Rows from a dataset
## START

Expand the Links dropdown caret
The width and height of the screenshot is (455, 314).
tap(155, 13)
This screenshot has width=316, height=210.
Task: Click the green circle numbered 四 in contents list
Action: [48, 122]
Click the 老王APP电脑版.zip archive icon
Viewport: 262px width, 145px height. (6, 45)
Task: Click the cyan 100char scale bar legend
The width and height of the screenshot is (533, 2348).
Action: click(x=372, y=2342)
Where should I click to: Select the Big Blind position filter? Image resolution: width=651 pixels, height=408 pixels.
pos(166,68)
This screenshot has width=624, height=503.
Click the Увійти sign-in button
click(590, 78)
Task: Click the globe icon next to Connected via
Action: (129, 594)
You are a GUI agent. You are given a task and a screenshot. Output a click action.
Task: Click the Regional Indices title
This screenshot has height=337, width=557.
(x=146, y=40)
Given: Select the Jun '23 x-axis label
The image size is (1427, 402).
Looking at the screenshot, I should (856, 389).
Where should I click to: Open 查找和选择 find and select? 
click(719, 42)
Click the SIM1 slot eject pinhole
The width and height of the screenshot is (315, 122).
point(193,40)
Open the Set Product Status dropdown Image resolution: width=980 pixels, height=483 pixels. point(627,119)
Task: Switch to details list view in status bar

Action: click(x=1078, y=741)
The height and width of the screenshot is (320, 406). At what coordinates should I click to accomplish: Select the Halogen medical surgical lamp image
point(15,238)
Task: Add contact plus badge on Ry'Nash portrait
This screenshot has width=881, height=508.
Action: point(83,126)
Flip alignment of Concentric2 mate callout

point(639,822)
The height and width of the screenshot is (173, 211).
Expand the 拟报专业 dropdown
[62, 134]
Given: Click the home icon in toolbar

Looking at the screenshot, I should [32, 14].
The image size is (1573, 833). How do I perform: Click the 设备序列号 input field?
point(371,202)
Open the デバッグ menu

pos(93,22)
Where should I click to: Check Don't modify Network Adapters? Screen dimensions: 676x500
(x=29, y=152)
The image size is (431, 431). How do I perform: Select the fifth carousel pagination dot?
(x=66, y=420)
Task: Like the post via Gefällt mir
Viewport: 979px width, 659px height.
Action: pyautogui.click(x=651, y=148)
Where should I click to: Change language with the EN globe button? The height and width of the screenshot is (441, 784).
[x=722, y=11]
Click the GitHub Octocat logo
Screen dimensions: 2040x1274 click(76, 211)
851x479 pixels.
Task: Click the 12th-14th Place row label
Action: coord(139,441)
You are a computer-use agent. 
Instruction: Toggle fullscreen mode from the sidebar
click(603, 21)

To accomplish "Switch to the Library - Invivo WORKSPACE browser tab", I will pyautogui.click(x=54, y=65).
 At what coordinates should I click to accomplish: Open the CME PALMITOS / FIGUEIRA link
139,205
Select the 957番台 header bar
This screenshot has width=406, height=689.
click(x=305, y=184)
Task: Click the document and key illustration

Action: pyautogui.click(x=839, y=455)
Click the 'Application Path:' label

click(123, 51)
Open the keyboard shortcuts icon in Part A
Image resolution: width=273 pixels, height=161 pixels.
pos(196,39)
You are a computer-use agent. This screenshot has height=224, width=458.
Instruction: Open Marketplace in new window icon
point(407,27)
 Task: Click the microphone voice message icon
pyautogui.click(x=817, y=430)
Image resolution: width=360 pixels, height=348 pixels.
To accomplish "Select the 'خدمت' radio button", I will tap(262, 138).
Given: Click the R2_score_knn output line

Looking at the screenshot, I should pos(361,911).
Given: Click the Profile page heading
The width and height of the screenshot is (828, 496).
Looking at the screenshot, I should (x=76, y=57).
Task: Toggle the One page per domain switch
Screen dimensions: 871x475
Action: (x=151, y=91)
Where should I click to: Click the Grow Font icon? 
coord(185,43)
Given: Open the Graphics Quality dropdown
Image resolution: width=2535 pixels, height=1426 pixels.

## END

> [Directive] Copy all of the items above line for line, without changing anything.

> [Problem solution]
Expand the Links dropdown caret
The width and height of the screenshot is (455, 314).
tap(155, 13)
This screenshot has width=316, height=210.
Task: Click the green circle numbered 四 in contents list
Action: [48, 122]
Click the 老王APP电脑版.zip archive icon
Viewport: 262px width, 145px height. (6, 45)
Task: Click the cyan 100char scale bar legend
The width and height of the screenshot is (533, 2348).
Action: click(x=372, y=2342)
Where should I click to: Select the Big Blind position filter? Image resolution: width=651 pixels, height=408 pixels.
pos(166,68)
This screenshot has width=624, height=503.
Click the Увійти sign-in button
click(590, 78)
Task: Click the globe icon next to Connected via
Action: (129, 594)
You are a GUI agent. You are given a task and a screenshot. Output a click action.
Task: Click the Regional Indices title
This screenshot has height=337, width=557.
(x=146, y=40)
Given: Select the Jun '23 x-axis label
The image size is (1427, 402).
Looking at the screenshot, I should (856, 389).
Where should I click to: Open 查找和选择 find and select? 
click(719, 42)
Click the SIM1 slot eject pinhole
The width and height of the screenshot is (315, 122).
point(193,40)
Open the Set Product Status dropdown Image resolution: width=980 pixels, height=483 pixels. point(627,119)
Task: Switch to details list view in status bar

Action: click(x=1078, y=741)
The height and width of the screenshot is (320, 406). At what coordinates should I click to accomplish: Select the Halogen medical surgical lamp image
point(15,238)
Task: Add contact plus badge on Ry'Nash portrait
This screenshot has width=881, height=508.
Action: point(83,126)
Flip alignment of Concentric2 mate callout

point(639,822)
The height and width of the screenshot is (173, 211).
Expand the 拟报专业 dropdown
[62, 134]
Given: Click the home icon in toolbar

Looking at the screenshot, I should [32, 14].
The image size is (1573, 833). How do I perform: Click the 设备序列号 input field?
point(371,202)
Open the デバッグ menu

pos(93,22)
Where should I click to: Check Don't modify Network Adapters? Screen dimensions: 676x500
(x=29, y=152)
The image size is (431, 431). How do I perform: Select the fifth carousel pagination dot?
(x=66, y=420)
Task: Like the post via Gefällt mir
Viewport: 979px width, 659px height.
Action: pyautogui.click(x=651, y=148)
Where should I click to: Change language with the EN globe button? The height and width of the screenshot is (441, 784).
[x=722, y=11]
Click the GitHub Octocat logo
Screen dimensions: 2040x1274 click(76, 211)
851x479 pixels.
Task: Click the 12th-14th Place row label
Action: coord(139,441)
You are a computer-use agent. 
Instruction: Toggle fullscreen mode from the sidebar
click(603, 21)

To accomplish "Switch to the Library - Invivo WORKSPACE browser tab", I will pyautogui.click(x=54, y=65).
 At what coordinates should I click to accomplish: Open the CME PALMITOS / FIGUEIRA link
139,205
Select the 957番台 header bar
This screenshot has width=406, height=689.
click(x=305, y=184)
Task: Click the document and key illustration

Action: pyautogui.click(x=839, y=455)
Click the 'Application Path:' label

click(123, 51)
Open the keyboard shortcuts icon in Part A
Image resolution: width=273 pixels, height=161 pixels.
pos(196,39)
You are a computer-use agent. This screenshot has height=224, width=458.
Instruction: Open Marketplace in new window icon
point(407,27)
 Task: Click the microphone voice message icon
pyautogui.click(x=817, y=430)
Image resolution: width=360 pixels, height=348 pixels.
To accomplish "Select the 'خدمت' radio button", I will tap(262, 138).
Given: Click the R2_score_knn output line

Looking at the screenshot, I should pos(361,911).
Given: Click the Profile page heading
The width and height of the screenshot is (828, 496).
Looking at the screenshot, I should (x=76, y=57).
Task: Toggle the One page per domain switch
Screen dimensions: 871x475
Action: (x=151, y=91)
Where should I click to: Click the Grow Font icon? 
coord(185,43)
Given: Open the Graphics Quality dropdown
Image resolution: width=2535 pixels, height=1426 pixels.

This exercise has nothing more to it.